The Cavs firing Mike Brown: life is unfair. It’s not Mike Brown’s fault the Cavaliers didn’t deliver a championship to Cleveland, but it’s also not not his fault either. The truth is that, in a league full of terrible coaches, Brown was adequate. Improvement beyond Brown, coaching-wise, is purely theoretical: we know better coaches than Brown exist because we have seen them with our own two eyes; what we don’t know is how to hire them with any reliability whatsoever.
What teams are looking for when they fire a coach and hire a new one is someone like Phil Jackson. Or someone like Pat Riley. Or someone like Gregg Popovich. They’re looking for a fortuitous accident. Because that’s what all three of these coaches are: fortuitous accidents. Jackson became an NBA head coach after Doug Collins got fired for being unable to carry his team to the championship (Mike Brown is the latter-day Doug Collins, perhaps), and before landing an assistant coach’s job with the Bulls, Jackson was a broke coach for the Albany Patroons and considering another career. Pat Riley became a head coach after a player insurrection against Paul Westhead, who had only won an NBA championship with them: previous to that, he was the sidekick to Chick Hearn, the Lakers’ famed announcer. Gregg Popovich was GM of the Spurs before firing Bob Hill and taking the head coaching job himself: previously, he was a well-respected assistant coach. Accidents, all three. Even a list of the very goods looks similar: George Karl bounced around the CBA and foreign leagues himself; Scott Brooks only became coach after P.J. Carlesimo was unable to make good use of the gifts of Kevin Durant, Westbrook, et. al. and was fired. Accidents. What this suggests is that the NBA really has no idea or programmatic plan behind hiring head coaches and only really guesses until it gets the process right. Perhaps this is the surest consolation to the teams struggling under the Mike Dunleavys and Don Nelsons of the world: eventually your team might stumble upon an all-time great.
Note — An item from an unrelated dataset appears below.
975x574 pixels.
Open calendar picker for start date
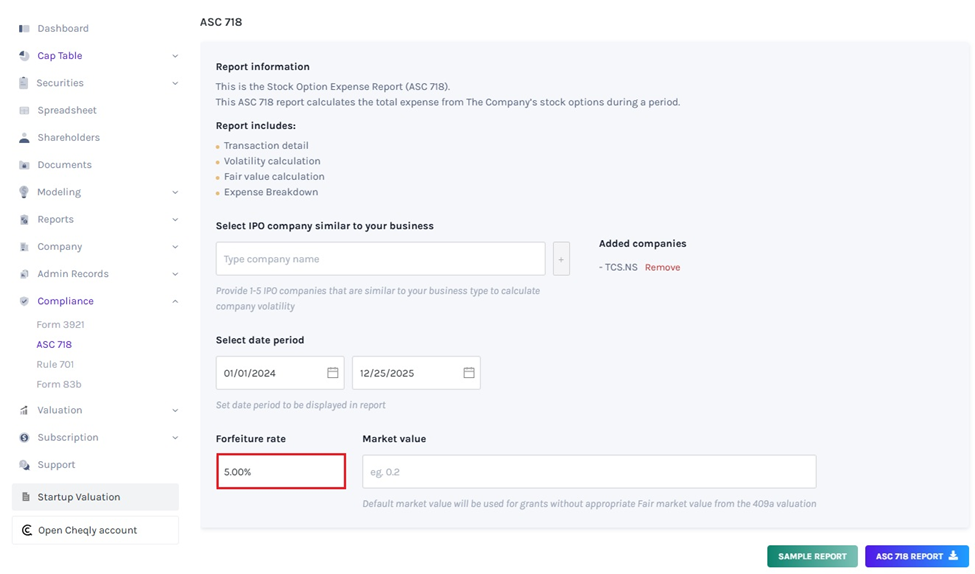[x=333, y=373]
The sheer dumb luck associated with hiring and retaining a great head coach should suggest this corollary: you don’t even really need a great head coach to win. Doc Brown is a very good coach, and he might well have two rings by the end of the season (no aspersions on Doc, but he’s not a great coach—a very good one, no question). Rudy Tomjanovich has two titles, and like Doc, is a very good but not great head coach. The great Celtics teams of the eighties deployed two coaches—Bill Fitch and K.C. Jones—neither of whom stands on the pantheon of all-time greats. The NBA isn’t football: talent trumps scheme.
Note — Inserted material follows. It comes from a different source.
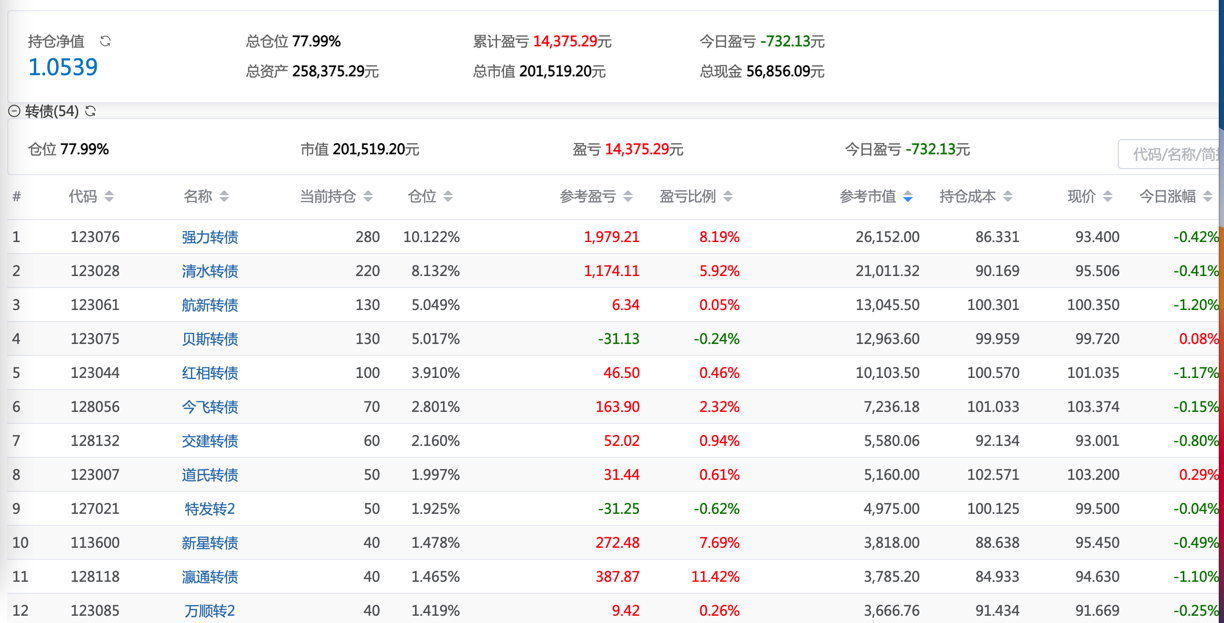Open 瀛通转债 bond link
Viewport: 1224px width, 623px height.
[x=210, y=577]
You can certainly win the title with a coach as good as Mike Brown. But it’s advisable to acquire as much talent as you can—obviously the Cavs don’t have overwhelming talent otherwise. And so it’s quicker, easier and more convenient to hope for one of those nice accidents on your next coach. Because Brown did have his flaws: while he designed great defenses which remained potent well into the postseason, his offenses were always deplorably bad. Brown wanted to play an offense bastardized from the San Antonio Spurs, though the personnel—specifically LeBron—suggested one of the great running teams, ever. How you, in your mind’s eye, take an athletic force like LeBron and project him into an intricate, slow system (the offensive equivalent of a steamroller), is beyond me. Certainly it suggests blindness in that mind’s eye. But that’s a common failing in former Spurs: Brown and Ferry are blind; it took Kerr a few seasons to realize that he wasn’t turning Amare Stoudemire into Tim Duncan and Nash into Parker, much as he might wish it. A curious, moralistic stubbornness—it must be the “play the right way” moralism creeping in. At any rate, among the branches of the Spur management tree, only Kevin Pritchard and Sam Presti have resisted that dogmatism.
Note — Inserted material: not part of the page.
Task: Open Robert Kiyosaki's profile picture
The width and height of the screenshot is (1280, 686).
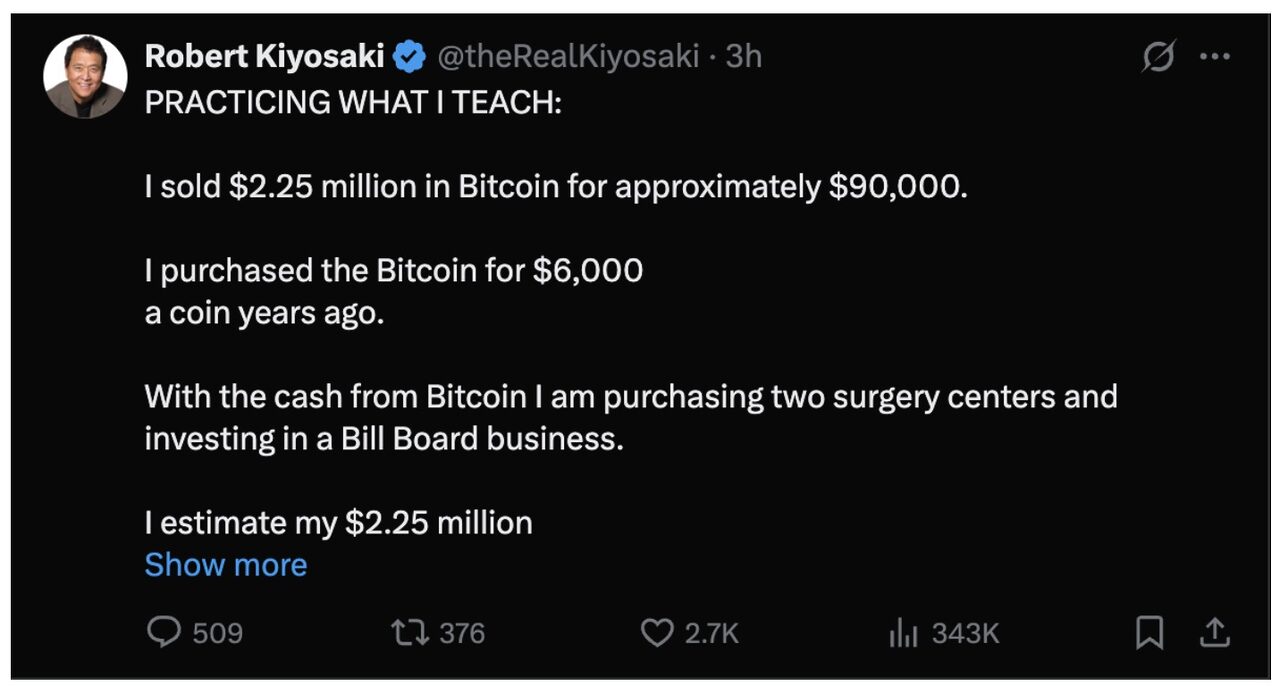Action: click(x=85, y=76)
Brown was dogmatic, but he was also a panicker. His offense devolved into the worst stuff of the 90s: all isolations revolving around LeBron, turning one of the most wondrously versatile talents ever into a mere scorer. Brown didn’t have a great feel for the game in his adjustments or rotations.
It speaks for the lousy state of NBA coaching—or maybe, like refereeing, it’s a job that has always been done poorly and hence cannot be done well—that with these traits Brown was actually an adequate head coach. But he was. He has talents. He’ll find another job. He just might have wasted his best opportunity to grab a ring, is all.